This work addresses the challenge in materials and product design where the objective is often to discover diverse solutions that satisfy a target performance interval—rather than a single optimum—while accounting for hard-to-quantify factors such as cost and manufacturability. The authors propose an interval-aware Bayesian optimization framework that, for the first time, directly incorporates performance intervals into the acquisition function by evaluating the posterior probability that a candidate design meets the desired specifications. Combining Gaussian process modeling, a probabilistic acquisition function under interval constraints, and a parallel multi-specification exploration strategy, the method enables efficient and diverse specification-driven design. Empirical results on real-world tasks—including polymer synthesis and oligomer optical bandgap design—demonstrate clear superiority over existing approaches, yielding richer sets of valid, specification-compliant designs.

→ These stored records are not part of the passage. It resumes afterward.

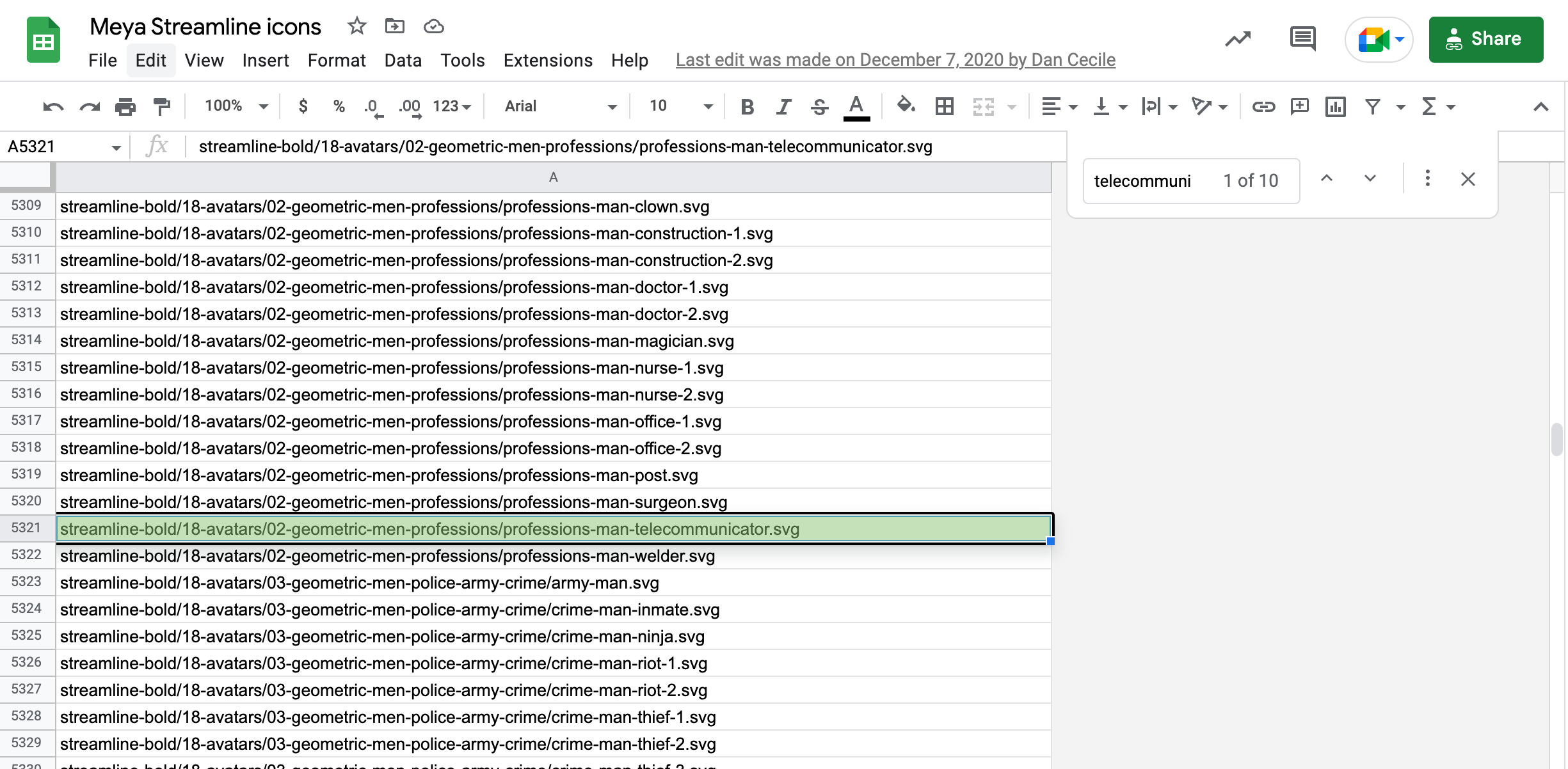Click the activity dashboard trend icon

pos(1238,39)
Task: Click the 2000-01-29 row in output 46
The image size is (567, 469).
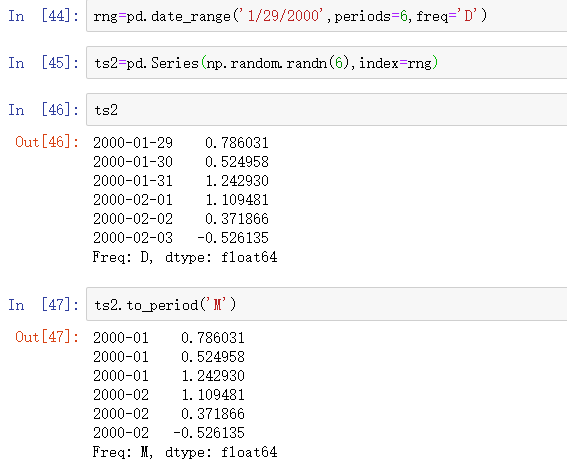Action: pyautogui.click(x=181, y=143)
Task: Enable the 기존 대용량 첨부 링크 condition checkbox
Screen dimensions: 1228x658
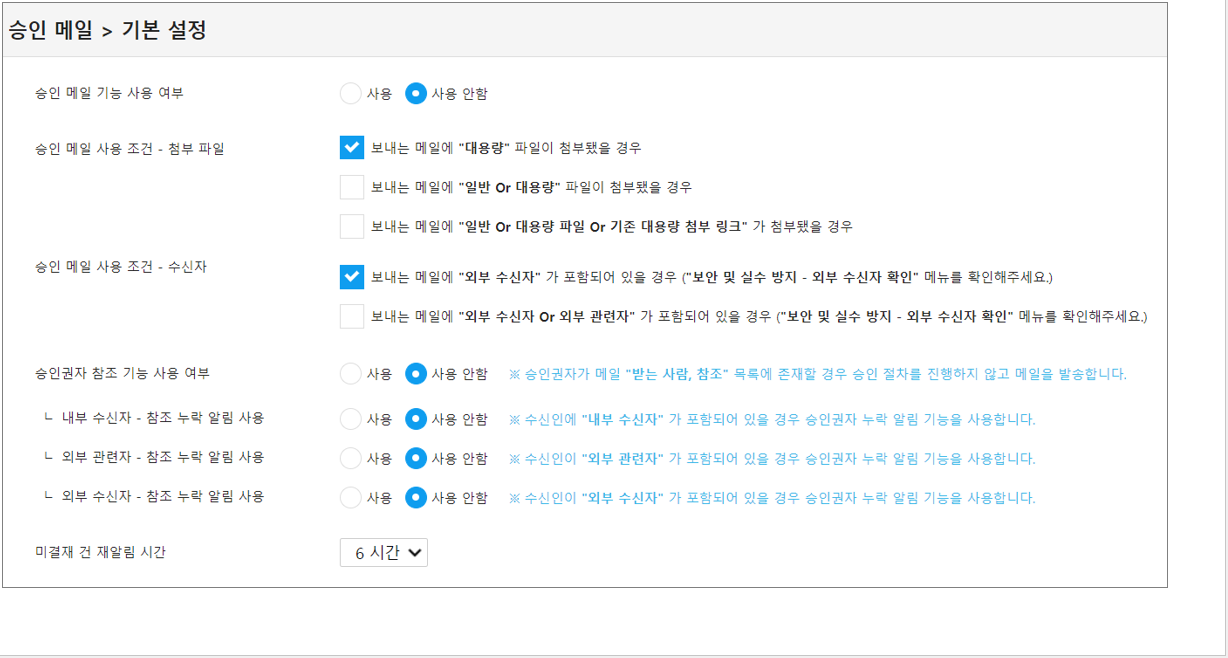Action: 352,226
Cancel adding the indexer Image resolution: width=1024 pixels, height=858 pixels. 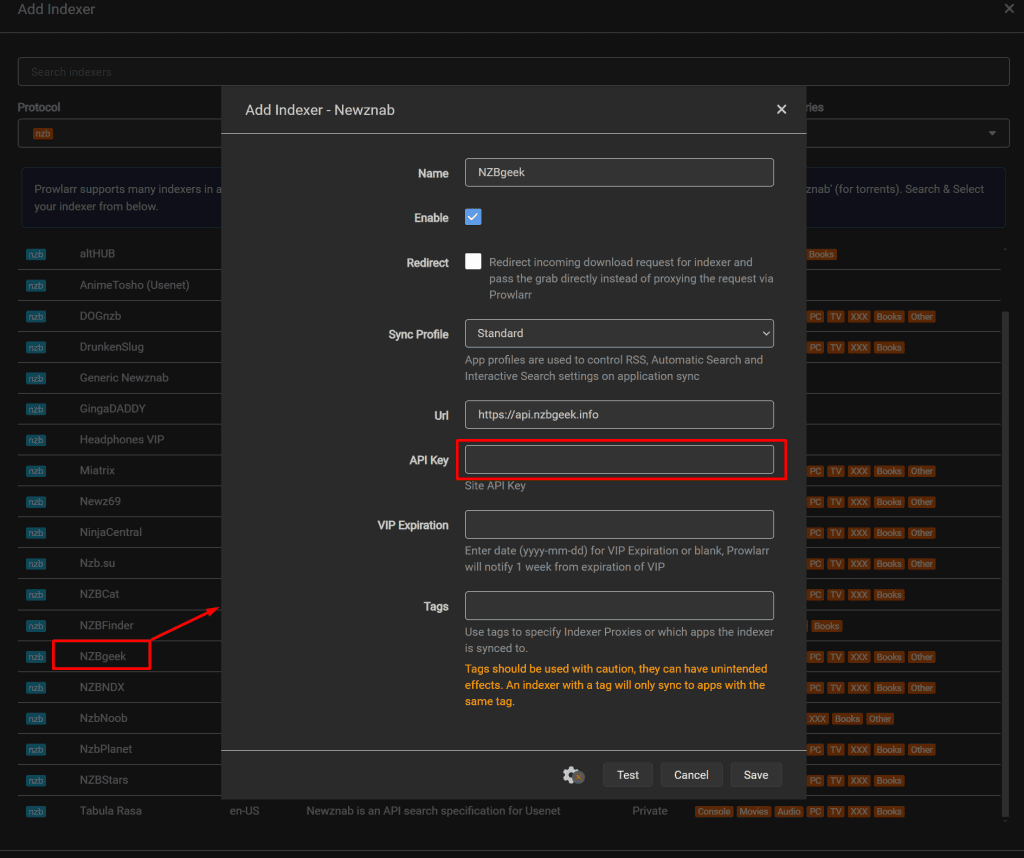click(691, 775)
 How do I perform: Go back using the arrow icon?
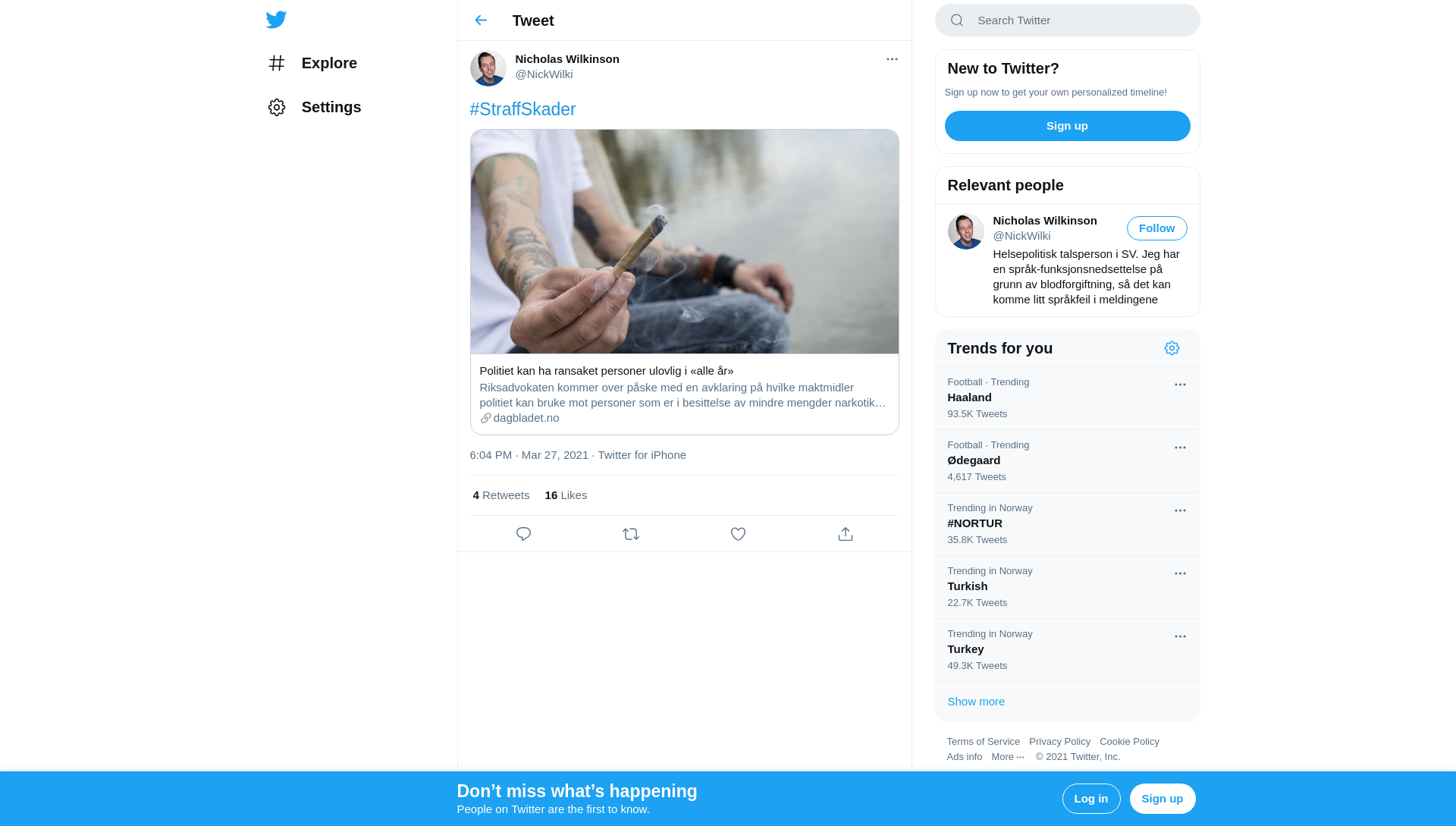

In many materials and product design problems, desirable candidates exhibit properties that fall within an acceptable range rather than achieve a single optimum. Recovering multiple, distinct solutions that satisfy such specifications is also practically valuable, as some candidates may be preferred for reasons of cost, processability, or robustness that are difficult to encode directly in an objective function. Here, we develop a range-aware Bayesian optimization (BO) framework in which the acquisition function directly scores the posterior probability that a candidate satisfies a target range. The framework naturally extends to parallel pursuit of multiple distinct specifications over a shared candidate space. Across benchmark tasks, range-aware acquisition consistently recovers larger and more diverse sets of valid designs than standard BO baselines and recent goal-seeking methods. Its utility is further demonstrated in two practically motivated design case studies involving optimizing reaction conditions for polymer synthesis and sequence-defined oligomer discovery for prescribed optical absorption bands, supported by quantum chemical calculations. These results suggest that range-aware BO can provide a practical and sample-efficient foundation for specification-driven design, particularly when design flexibility and solution diversity are important considerations.